Dataset entries
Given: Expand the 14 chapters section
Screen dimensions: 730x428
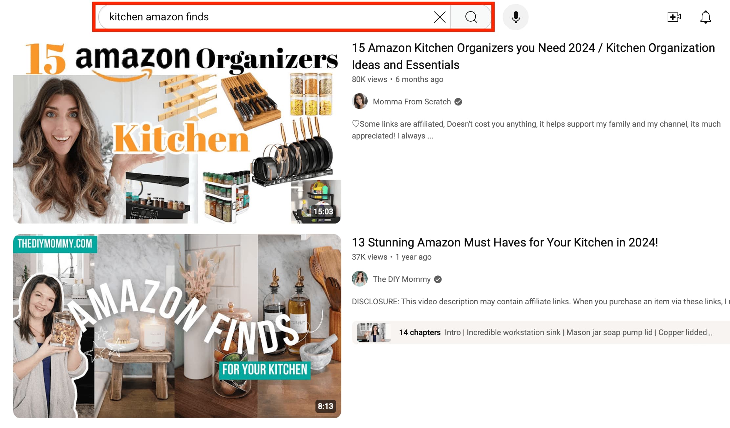Looking at the screenshot, I should (541, 332).
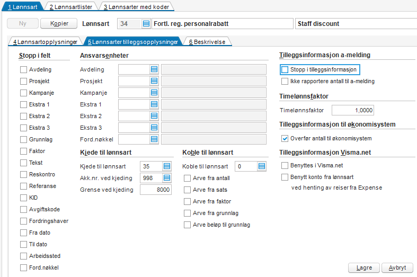Uncheck Overfør antall til økonomisystem
This screenshot has height=277, width=417.
click(285, 138)
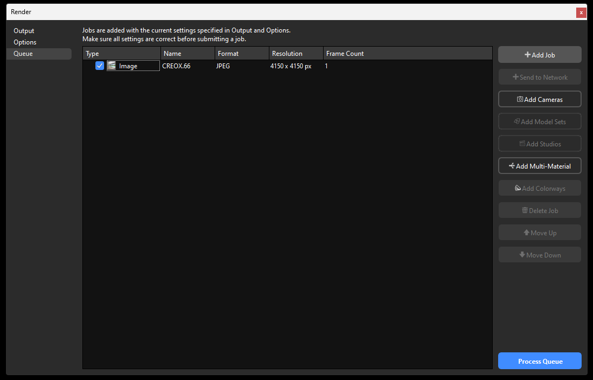Click the trash icon on Delete Job
The height and width of the screenshot is (380, 593).
(x=524, y=210)
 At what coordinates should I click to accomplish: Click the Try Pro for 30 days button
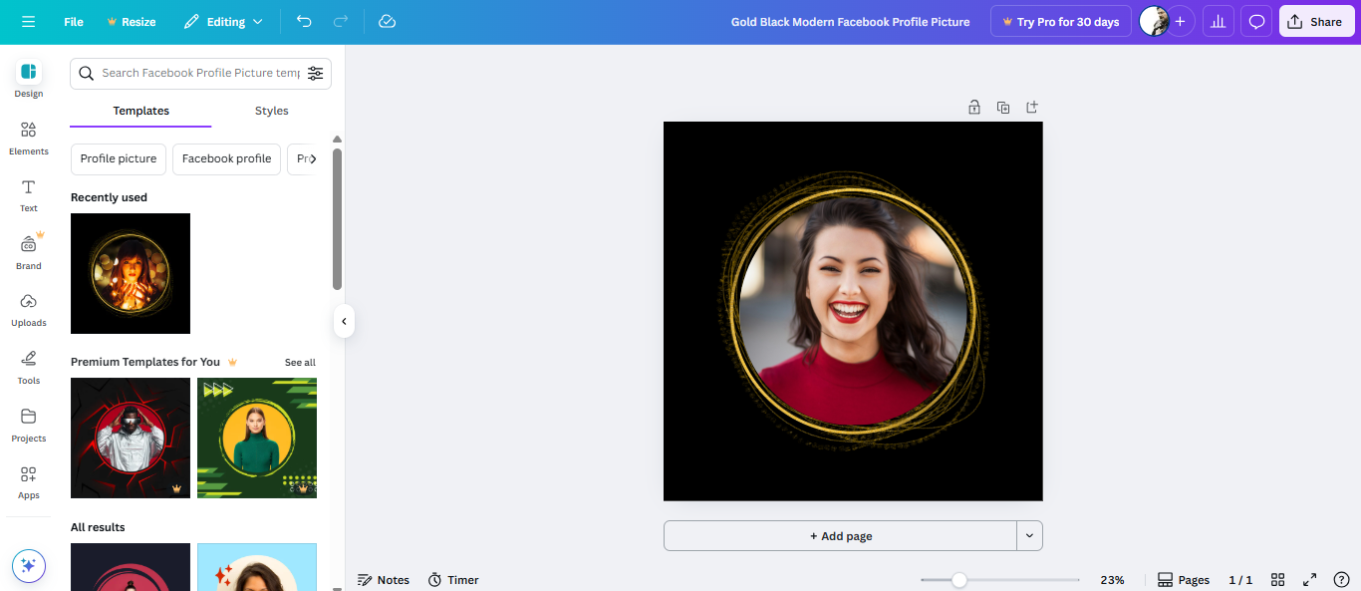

What this task involves:
Please repeat the records above exactly, omitting any pictures they contain.

Solution to this problem:
Given: Expand the 14 chapters section
Screen dimensions: 730x428
Looking at the screenshot, I should (541, 332).
Uncheck Overfør antall til økonomisystem
This screenshot has height=277, width=417.
click(285, 138)
Click the trash icon on Delete Job
The height and width of the screenshot is (380, 593).
(x=524, y=210)
 At what coordinates should I click to accomplish: Click the Try Pro for 30 days button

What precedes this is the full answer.